In the BMESⅡstudy, moreover, 13.5% of another eye of the first eye with ERMs at baseline had reported developing new membranes, while 5.3% of another eye of the first eye without ERMs [12]. In our study, these proportions were 60% and 40%, not significantly different. Our high prevalence of ERMs would influence this difference of results.

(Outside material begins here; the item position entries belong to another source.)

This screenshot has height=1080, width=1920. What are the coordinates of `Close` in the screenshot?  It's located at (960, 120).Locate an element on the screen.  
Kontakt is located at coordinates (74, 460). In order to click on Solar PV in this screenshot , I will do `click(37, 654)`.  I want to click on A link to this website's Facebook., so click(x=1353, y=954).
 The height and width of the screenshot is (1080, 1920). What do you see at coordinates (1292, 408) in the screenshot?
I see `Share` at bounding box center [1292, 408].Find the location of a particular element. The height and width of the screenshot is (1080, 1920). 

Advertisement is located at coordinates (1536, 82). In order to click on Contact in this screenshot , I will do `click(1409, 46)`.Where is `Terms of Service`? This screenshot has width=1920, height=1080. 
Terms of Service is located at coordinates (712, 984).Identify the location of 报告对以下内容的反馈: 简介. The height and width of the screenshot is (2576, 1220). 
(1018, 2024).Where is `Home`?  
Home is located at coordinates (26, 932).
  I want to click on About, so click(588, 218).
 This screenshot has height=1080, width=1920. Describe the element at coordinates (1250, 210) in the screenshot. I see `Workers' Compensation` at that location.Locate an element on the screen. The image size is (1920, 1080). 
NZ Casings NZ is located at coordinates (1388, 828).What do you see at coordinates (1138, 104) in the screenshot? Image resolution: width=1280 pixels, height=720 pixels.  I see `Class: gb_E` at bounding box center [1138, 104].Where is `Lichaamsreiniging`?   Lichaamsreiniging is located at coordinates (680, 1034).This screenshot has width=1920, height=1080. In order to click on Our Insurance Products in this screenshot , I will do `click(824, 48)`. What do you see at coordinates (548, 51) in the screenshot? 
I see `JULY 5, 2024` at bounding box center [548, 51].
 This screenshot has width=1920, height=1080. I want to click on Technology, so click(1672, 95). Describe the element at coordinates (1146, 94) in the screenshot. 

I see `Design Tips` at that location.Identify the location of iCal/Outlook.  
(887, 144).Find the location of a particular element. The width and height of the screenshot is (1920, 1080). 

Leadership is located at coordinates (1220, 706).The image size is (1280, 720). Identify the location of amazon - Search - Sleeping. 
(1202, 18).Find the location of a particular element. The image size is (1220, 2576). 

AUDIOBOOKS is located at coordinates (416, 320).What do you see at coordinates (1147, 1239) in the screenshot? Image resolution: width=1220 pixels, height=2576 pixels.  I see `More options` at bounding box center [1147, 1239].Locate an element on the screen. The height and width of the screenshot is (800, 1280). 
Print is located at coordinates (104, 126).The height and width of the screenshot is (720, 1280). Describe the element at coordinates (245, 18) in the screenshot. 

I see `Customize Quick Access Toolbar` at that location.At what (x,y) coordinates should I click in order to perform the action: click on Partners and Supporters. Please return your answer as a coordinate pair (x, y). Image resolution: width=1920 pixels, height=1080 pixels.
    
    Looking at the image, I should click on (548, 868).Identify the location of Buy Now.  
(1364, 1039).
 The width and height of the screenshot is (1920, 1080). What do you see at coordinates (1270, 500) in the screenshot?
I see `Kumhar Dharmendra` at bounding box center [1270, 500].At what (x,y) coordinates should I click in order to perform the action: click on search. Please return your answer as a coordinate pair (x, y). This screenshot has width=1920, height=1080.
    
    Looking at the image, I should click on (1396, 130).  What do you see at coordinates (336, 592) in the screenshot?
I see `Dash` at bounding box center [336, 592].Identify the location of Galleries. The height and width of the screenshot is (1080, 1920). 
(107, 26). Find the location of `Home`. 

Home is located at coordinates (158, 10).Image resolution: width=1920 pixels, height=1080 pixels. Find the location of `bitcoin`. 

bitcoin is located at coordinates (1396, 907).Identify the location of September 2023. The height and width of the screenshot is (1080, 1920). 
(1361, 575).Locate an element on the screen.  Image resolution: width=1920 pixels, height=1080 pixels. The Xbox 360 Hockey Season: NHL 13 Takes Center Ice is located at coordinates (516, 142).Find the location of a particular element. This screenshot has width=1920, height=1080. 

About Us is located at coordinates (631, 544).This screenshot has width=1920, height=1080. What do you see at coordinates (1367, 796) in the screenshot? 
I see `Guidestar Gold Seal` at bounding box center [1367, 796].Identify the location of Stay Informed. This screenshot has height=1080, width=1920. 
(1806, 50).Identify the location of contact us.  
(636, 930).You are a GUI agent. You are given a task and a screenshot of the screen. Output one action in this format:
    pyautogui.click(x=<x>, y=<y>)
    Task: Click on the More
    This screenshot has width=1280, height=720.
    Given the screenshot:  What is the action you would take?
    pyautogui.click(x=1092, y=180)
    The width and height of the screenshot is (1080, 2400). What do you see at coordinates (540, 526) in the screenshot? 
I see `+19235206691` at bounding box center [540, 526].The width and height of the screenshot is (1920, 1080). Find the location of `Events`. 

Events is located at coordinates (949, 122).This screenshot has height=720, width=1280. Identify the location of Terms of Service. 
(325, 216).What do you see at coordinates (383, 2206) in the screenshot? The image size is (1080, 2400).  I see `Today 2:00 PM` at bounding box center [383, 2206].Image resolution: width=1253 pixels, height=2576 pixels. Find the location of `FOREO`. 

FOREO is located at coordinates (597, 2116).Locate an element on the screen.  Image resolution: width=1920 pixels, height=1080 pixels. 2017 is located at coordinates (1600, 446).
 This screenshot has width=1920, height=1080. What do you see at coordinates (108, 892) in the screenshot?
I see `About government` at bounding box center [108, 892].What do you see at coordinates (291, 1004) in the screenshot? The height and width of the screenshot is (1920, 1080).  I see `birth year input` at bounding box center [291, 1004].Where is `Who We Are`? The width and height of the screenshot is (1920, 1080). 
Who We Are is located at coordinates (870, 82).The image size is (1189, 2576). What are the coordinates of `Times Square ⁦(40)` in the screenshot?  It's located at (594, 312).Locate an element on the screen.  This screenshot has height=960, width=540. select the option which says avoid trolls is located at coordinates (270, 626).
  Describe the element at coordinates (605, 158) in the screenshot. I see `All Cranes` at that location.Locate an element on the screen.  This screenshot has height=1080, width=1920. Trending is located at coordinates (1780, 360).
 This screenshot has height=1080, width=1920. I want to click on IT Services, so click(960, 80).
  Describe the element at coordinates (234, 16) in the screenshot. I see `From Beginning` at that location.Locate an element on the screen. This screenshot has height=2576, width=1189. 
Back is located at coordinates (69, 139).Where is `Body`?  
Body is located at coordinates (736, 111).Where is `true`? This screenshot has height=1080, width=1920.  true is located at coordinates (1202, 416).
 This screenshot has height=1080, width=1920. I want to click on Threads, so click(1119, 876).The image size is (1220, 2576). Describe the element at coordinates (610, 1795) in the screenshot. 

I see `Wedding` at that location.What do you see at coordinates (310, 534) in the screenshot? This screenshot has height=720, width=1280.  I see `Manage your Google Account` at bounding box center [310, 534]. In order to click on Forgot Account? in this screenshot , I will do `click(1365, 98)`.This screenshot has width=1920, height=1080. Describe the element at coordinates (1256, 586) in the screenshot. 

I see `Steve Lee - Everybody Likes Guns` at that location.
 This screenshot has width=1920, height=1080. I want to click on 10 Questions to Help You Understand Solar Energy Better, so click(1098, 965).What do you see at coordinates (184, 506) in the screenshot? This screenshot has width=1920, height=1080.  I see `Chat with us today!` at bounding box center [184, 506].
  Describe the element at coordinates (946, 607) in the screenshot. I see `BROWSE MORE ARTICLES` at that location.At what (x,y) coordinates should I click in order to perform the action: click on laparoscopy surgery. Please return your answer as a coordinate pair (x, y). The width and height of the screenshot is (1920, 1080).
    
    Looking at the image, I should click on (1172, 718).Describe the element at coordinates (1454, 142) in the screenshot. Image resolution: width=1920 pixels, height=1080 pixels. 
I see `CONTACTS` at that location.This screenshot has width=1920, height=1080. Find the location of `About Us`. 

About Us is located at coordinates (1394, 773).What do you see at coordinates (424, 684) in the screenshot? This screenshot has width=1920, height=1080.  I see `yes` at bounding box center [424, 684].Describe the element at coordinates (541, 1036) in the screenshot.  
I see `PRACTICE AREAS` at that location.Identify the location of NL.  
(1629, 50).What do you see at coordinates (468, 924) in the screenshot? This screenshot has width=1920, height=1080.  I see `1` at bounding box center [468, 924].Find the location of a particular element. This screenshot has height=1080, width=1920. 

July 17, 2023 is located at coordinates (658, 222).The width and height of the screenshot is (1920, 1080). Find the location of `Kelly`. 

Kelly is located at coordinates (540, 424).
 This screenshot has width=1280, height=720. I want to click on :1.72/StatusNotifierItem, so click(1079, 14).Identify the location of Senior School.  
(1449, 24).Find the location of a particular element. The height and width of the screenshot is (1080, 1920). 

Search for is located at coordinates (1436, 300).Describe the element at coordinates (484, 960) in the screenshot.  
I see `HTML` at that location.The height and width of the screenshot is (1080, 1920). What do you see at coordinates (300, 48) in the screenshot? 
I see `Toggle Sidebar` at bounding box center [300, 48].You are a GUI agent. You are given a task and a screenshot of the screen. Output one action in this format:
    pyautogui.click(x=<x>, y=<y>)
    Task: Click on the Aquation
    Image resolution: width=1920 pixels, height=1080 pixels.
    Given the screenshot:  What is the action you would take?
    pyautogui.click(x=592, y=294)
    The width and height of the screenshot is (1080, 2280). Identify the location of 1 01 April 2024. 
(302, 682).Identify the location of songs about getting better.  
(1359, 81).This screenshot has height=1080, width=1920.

The observation that the number of injections did not have an impact on the appearance or progression of ERMs could suggest the absence of side effect of anti- VEGF injection in the development of ERMs, but we had no controls of ARMD eyes that had not received any injections. The fact that the proportion of GA to PA was 26% during 36 months and had no priority to 33% during 24 months of idiopathic ERMs [15] also supports this possibility. Moreover, further comparison of each injection times of aflibercept and ranibizumab independently had no impact on the development of ERMS.
We hypothesize that NO would decrease due to anti-VEGF injection and PDGF-A, TNF-α, TGF-β and some other cytokines would be up-regulated [7-9], however, the changes would be weak due to the dose or present time or these cytokines were unable to develop ERMs by themselves without migration of glial cells, macrophages, or pigment epithelial cells [13], caused by vitreous change. Though there were no further investigations about developing ERMs by injections at BRVO from Marticorena et al. report [6], further prospective studies would be necessary to explain the pathogenesis of secondary ERMs in both BRVO and ARMD.
This study had a few limitations. First, there was no control of eyes with ARMD and without any injection, previously referred. Second, this was a retrospective study and invitation spans had variety. A further prospective study is necessary.